Handling large schemas with many columns (up to 200+) leads to problems with token limits. Even with the GPT-4 Turbo model, which has a token limit of 128K, large schemas could still cause token overflow. To solve this, the Column Prune Agent was introduced. This agent prunes irrelevant columns from the schemas, reducing the token size. By only including the relevant columns in the LLM input, this agent helps:

Pruning in action

Reduce token size, avoiding token limit issues.
Decrease the cost of LLM calls since fewer tokens are used.
Lower latency by speeding up query generation, as the input size is smaller.

Experiments

To monitor QueryGPT's progress and ensure steady improvements, Uber implemented a standardized evaluation procedure. This approach allowed them to distinguish between regular performance gaps and uncommon issues, ensuring that algorithm changes contributed to consistent improvement.

The evaluation process began with curating a set of real user queries from QueryGPT logs. These queries were manually validated for intent, required schemas, and the corresponding SQL output. The evaluation covered a variety of business domains and datasets to capture diverse use cases.

SQL evaluation criterions — SQL evaluation criteria.Source: https://www.uber.com/en-IN/blog/query-gpt/?uclick_id=6cfc9a34-aa3e-4140-9e8e-34e867b80b2b

A flexible evaluation framework was developed to capture performance in both production and staging environments.

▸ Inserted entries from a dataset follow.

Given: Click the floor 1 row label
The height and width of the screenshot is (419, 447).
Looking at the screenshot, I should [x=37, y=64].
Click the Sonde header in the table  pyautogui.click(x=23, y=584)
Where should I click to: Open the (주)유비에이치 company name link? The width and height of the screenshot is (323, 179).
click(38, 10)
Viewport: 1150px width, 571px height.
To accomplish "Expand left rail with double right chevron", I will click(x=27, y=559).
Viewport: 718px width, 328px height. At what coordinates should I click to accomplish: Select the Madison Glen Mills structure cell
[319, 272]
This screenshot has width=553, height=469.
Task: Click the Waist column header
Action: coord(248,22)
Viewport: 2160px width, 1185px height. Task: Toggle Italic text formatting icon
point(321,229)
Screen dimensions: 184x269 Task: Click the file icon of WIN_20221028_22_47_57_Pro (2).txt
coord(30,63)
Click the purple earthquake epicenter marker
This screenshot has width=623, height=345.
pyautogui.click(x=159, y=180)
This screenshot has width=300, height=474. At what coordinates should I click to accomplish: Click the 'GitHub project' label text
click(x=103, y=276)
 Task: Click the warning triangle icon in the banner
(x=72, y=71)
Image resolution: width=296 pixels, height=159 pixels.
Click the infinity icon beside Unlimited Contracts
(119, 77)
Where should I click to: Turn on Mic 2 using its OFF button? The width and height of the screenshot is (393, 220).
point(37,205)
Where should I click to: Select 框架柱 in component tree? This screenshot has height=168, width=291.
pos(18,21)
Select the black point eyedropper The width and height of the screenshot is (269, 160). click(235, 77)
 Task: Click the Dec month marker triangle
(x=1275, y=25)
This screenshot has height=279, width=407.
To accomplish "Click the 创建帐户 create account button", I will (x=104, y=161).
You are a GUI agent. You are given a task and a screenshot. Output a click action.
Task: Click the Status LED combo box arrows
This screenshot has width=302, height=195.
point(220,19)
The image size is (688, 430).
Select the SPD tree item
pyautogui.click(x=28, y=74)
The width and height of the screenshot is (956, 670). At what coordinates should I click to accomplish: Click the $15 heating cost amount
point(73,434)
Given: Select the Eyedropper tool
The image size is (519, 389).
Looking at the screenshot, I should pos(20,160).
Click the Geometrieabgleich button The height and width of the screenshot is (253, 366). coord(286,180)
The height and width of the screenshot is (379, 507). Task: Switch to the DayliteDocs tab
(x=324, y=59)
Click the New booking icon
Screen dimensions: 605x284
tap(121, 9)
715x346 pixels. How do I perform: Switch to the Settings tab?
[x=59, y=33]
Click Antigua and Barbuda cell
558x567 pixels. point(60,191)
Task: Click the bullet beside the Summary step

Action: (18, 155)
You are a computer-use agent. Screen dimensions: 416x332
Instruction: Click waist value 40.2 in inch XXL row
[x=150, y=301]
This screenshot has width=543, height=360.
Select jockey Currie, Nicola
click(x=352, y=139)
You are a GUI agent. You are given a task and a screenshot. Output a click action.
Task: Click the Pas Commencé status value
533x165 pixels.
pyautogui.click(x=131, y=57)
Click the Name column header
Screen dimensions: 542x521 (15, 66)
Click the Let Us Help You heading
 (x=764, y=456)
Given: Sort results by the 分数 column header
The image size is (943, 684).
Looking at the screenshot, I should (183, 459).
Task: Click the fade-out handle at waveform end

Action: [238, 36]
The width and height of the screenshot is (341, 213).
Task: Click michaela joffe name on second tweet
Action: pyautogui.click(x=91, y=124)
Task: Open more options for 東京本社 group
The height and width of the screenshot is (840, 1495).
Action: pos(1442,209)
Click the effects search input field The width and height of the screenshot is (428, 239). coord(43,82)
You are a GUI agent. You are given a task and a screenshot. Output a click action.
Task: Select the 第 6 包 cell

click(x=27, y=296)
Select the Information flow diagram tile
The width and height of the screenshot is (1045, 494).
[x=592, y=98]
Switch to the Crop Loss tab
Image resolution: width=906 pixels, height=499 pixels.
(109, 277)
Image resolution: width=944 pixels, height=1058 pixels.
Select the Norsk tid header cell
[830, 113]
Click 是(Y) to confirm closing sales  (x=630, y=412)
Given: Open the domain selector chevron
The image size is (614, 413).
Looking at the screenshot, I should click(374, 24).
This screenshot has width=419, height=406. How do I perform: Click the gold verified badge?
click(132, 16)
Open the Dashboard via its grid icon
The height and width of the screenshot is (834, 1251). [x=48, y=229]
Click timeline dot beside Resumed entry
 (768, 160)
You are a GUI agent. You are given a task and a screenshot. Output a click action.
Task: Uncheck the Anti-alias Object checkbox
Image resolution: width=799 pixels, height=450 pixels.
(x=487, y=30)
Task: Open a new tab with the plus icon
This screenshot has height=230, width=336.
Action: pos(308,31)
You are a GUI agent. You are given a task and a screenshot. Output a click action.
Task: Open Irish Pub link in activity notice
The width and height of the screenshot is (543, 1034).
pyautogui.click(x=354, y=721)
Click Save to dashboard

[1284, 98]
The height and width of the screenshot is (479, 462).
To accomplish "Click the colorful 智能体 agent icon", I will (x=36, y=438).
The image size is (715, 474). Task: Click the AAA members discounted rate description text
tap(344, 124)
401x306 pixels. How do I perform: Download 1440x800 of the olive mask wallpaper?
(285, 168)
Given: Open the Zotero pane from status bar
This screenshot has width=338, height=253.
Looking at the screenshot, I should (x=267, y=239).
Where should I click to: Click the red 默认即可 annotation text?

Two primary product flows were used:

Vanilla Flow:
- Purpose: To measure QueryGPT's baseline performance.
- Procedure: The model infers intent and datasets, generates SQL, and evaluates the results for accuracy.
Decoupled Flow:
- Purpose: To assess performance with a human-in-the-loop, isolating individual components.
- Procedure: The model uses predefined intent and datasets to generate SQL, and the results are assessed separately.

Metrics captured during the evaluation included:

Intent: Accuracy of intent detection.
Table Overlap: How well the selected tables matched the requirements.
Successful Run: Whether the generated SQL executed without errors.
Run Has Output: Whether the query returned results.
Qualitative Query Similarity: A comparison between the generated SQL and the golden SQL using a similarity score.

These metrics helped identify patterns and monitor performance over time.

Are you interested in evaluating and monitoring your own GenAI pipeline? Check out Maxim’s GenAI Evaluation servings to see what fits your needs.

Key learnings to implement

Several key insights emerge from the Uber team's experiences with QueryGPT that organizations can implement. These learnings mainly reflect the boost in productivity the model offers compared to its accuracy, which is highly likely because of the non-deterministic nature of LLM outputs.

LLMs as effective classifiers: Specialized agents like the Intent Agent and Table Agent performed well by focusing on narrow tasks, improving accuracy, and reducing complexity.
Hallucinations: While efforts were made to reduce hallucinations (where the model generates incorrect tables or columns), this remains a challenge. Uber is experimenting with iterative refinement through chat mode and exploring a Validation Agent.
Incomplete user prompts: Users often submit vague or incomplete queries. To address this, a Prompt Enhancer was introduced to help improve the context before sending the query to the model.
High expectations for SQL output: Users expect highly accurate and functional SQL queries. Meeting this expectation required focusing on specific personas during testing and adapting the product to meet their needs.

These experiments and learnings have enhanced the model’s accuracy, usability, and performance.

Conclusion

The development of QueryGPT has been exponential for Uber’s internal operations, which should compel other companies to explore such avenues for possible integration of AI assistants and agents in their pipeline, leveraging the contextual understanding and retrieval ability of LLMs, which seamlessly integrates with various data banks efficiently.

Various other systems, such as GitHub CoPilot, WatsonX Code Assistant, and Amazon Q, have observed examples of such production boosts that compel the adoption of such systems in pipelines.